Zaidee's Rainbow Foundation partners with various organisations and members of the sporting community and hosts events that promote an active lifestyle. Through these partnerships, the foundation shares information and promotes discussion within families just like the Turners about organ and tissue donation.
Zaidee's Rainbow Foundation also supports Murdoch Childrens Research Institute (MCRI). Murdoch Children's Research Institute is the largest child health research institute in Australia and one of the top three worldwide for research quality and impact. MCRI’s team of more than 1200 talented researchers is dedicated to making discoveries that make a difference for children’s health.
Murdoch Children's Research Institute
Murdoch Children's Research Institute is the largest child health research institute in Australia and one of the top three worldwide for research quality and impact.
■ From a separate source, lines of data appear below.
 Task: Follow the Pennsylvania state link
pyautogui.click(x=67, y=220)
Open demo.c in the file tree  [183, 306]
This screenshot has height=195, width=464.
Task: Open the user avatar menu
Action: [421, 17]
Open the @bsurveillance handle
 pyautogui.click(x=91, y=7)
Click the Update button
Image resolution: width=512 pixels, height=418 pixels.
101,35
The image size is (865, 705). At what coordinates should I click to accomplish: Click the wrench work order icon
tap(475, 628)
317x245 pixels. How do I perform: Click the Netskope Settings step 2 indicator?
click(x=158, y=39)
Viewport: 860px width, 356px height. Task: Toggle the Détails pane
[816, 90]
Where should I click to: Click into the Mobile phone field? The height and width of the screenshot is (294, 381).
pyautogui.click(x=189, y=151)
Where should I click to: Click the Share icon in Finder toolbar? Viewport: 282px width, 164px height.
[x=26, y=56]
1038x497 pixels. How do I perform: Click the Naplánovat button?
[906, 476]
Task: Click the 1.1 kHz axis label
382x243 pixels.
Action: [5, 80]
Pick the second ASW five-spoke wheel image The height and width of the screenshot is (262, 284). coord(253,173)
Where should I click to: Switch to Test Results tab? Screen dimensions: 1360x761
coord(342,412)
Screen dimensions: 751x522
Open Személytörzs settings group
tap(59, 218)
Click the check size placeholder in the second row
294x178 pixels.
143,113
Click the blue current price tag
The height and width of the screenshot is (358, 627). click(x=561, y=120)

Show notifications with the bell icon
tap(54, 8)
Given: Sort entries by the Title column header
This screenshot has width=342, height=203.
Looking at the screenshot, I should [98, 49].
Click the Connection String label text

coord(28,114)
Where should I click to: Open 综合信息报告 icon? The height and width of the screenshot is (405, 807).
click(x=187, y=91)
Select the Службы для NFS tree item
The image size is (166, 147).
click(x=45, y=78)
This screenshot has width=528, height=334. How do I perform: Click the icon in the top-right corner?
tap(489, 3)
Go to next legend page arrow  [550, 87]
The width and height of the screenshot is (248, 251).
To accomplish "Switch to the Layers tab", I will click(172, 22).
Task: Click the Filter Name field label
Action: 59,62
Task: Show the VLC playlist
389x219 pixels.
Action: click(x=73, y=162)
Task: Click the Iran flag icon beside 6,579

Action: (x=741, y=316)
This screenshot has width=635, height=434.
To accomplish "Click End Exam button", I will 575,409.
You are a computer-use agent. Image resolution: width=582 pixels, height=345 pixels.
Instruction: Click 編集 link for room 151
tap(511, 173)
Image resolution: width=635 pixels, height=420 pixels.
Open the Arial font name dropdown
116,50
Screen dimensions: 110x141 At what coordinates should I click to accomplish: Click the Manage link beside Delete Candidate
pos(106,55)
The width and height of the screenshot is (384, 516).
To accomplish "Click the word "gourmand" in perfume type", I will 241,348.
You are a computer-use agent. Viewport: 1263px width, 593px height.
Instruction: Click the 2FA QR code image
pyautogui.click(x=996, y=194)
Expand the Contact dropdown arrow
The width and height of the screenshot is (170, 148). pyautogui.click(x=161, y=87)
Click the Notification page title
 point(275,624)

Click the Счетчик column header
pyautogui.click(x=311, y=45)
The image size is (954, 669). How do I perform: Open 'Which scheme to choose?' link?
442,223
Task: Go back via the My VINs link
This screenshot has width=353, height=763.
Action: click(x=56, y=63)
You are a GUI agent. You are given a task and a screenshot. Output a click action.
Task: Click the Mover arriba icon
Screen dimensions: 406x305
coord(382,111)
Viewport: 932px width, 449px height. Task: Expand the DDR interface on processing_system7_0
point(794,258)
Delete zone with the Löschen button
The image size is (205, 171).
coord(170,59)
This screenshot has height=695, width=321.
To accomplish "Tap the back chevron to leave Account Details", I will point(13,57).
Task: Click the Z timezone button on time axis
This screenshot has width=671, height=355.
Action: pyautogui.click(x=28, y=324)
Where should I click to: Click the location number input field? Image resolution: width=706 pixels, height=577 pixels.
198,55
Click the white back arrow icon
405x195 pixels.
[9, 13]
Our team of more than 1200 talented researchers is dedicated to making discoveries that make a difference for children’s health.
MCRI’s research is informed by the problems faced by patients and, when a discovery is made, it is quickly transformed into practical treatments for children in the hospital and the community.
MCRI’s Cardiac Regeneration Laboratory team are world leaders in generating models of the heart from patient stem cells. This means that we use patient’s own stem cells to create a model of their heart in the laboratory. Using that model, we can then precisely investigate the cause of childhood heart disease in each specific patient to find the best available treatment for them.
The hope is to use these laboratory-hearts to better understand heart development and diseases, to test drugs for results and toxicity, to find treatments for congenital heart disease, and eventually to bioengineer heart tissues for transplantation during surgery.
MCRI’s Cardiac Regeneration Laboratory needs funding to conduct its important experimental work, from molecular genetic studies through to genomic studies using human patient stem cells.